76. Testamento
Los labios se los doy al mayor de mis hijos: el ingeniero. Para que sonría. De resolver tantas ecuaciones, los suyos se le han quedado rígidos.
Al segundo, el juez, le entrego la mano izquierda. Siempre ha sido muy hábil esta mano mía. Le servirá para proceder de forma inteligente aplicando las leyes.
La neurocirujana necesita otras piernas vigorosas que sostengan su cuerpo durante muchas horas. Mi pobre niña trabaja demasiado. Y yo aún puedo presumir de tenerlas fuertes.
Dejo mis dos orejas al cuarto de mis hijos. En reuniones y almuerzos complicados, siempre escuchará mejor si dispone de cuatro. También ha llegado muy lejos: es diplomático.
La última, sin embargo, solo consiguió empleo en una guardería. Que le hacía ilusión trabajar con los críos, eso me dijo. Pero su vida a penas ha cambiado desde que lo dejó para ocuparse de los pañales que ahora necesito. Y yo, como siempre he sido un hombre correcto, le daré lo que le corresponde: nada. Por cumplir con el deber de hija, ni siquiera la uña de mi dedo meñique.
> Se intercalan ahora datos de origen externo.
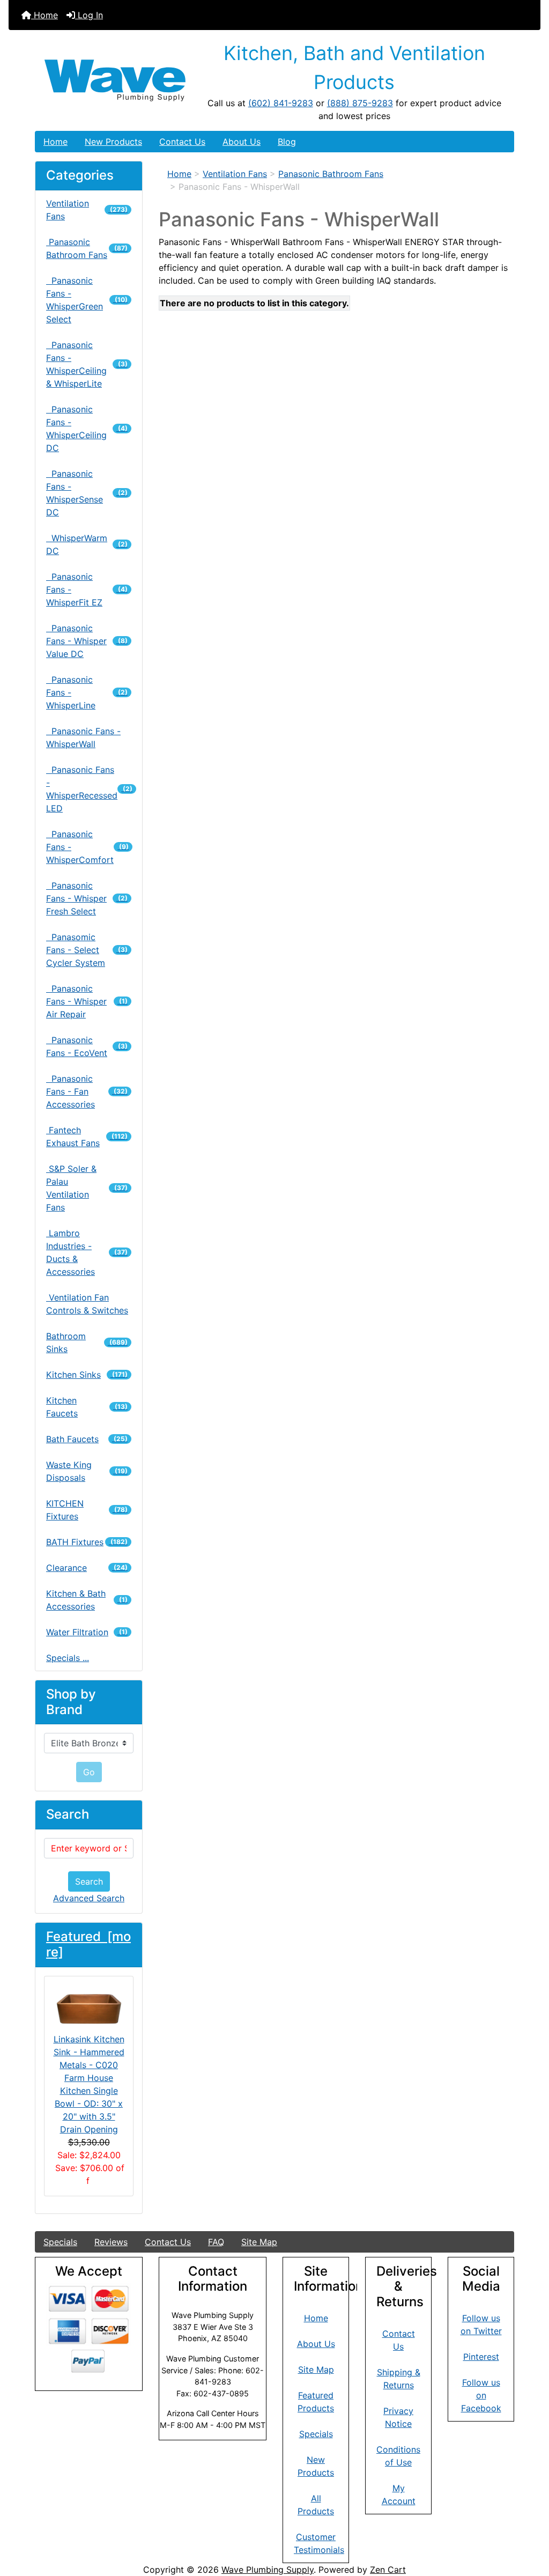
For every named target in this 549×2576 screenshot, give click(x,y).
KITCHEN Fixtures (87, 1510)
Quien parecía un padre familiar, generoso y agradecido, resultó un ser absolutamente incorrecto. El trato a la más abnegada de sus hijas debía haber sido otro muy distinto, o al menos, igual al del resto de su descendencia. Sus prioridades en ese reparto hacen aguas al final, e indignan tanto que mejor que se trate de un personaje de ficción y no tenerle cerca.